For the remainder of „Tenor Madness“, Rollins contents himself to nurse the most possible melody and swing out of a few smokey orbs of sound, in the manner of mid '50s Lester Young. With 'When Your Lover Has Gone' Sonny sets a relaxed groove atop Garland's magic chordal carpet, letting the action come to him, before giving way to a brilliant Chambers aria and a masterful Philly Joe solo. 'Paul's Pal' and 'My Reverie' are also given slow soulful treatments, while 'The Most Beautiful Girl' concludes things at a brighter tempo, as Rollins toys with his beat like a cat with a mouse, before pouncing on it with Parker-ish rhythmic drive.

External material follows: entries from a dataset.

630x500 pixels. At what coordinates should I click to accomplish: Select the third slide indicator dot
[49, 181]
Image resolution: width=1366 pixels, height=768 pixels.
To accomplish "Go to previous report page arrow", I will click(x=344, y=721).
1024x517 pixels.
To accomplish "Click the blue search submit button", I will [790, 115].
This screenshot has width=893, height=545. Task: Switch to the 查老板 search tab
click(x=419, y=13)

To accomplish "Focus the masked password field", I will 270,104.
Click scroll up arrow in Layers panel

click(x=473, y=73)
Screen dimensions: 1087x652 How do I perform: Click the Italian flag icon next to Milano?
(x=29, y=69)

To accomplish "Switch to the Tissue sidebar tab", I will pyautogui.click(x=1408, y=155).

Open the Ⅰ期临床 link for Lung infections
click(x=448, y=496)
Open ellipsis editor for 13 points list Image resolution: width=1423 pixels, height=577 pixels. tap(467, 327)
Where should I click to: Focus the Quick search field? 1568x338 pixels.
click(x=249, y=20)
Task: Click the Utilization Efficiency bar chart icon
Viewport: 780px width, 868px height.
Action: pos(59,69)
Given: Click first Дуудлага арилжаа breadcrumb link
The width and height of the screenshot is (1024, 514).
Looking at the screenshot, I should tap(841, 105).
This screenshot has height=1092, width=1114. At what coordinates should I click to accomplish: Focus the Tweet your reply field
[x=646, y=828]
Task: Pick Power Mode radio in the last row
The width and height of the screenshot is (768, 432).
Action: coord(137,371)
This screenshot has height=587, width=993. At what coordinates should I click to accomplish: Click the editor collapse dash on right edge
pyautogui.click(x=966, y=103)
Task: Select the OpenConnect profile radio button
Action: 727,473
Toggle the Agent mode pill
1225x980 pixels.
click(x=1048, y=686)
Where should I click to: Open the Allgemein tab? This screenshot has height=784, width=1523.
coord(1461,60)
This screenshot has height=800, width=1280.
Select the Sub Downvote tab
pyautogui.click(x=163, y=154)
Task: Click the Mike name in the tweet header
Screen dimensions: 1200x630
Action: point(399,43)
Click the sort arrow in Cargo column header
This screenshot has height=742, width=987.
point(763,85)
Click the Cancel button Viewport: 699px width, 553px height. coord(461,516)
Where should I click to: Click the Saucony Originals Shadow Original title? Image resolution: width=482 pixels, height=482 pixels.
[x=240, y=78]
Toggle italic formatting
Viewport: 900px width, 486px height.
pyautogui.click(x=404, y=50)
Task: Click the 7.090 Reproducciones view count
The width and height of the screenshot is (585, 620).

'Coltrane's fearlessness is front and center as he takes the first solo, firing flurries and fusillades from the high end of his tenor sax. He is definitely on his game for the time. He's a willing teammate as he trades fours with Rollins on an ending dialogue where the two players happily finish each other's thoughts... Rollins shows his romantic-ballad side on 'When Your Lover Has Gone' and 'My Reverie', gets playful on 'Paul's Pal' (his tribute to bassist Paul Chambers), and upends Rodgers and Hart's 'The Most Beautiful Girl In The World' when he switches mid-stream from a waltz to a fast 4/4... It's a given that John Coltrane was a miraculous player; his cameo here shows how far he went to become that way.' (J. Hunter, AllAboutJazz)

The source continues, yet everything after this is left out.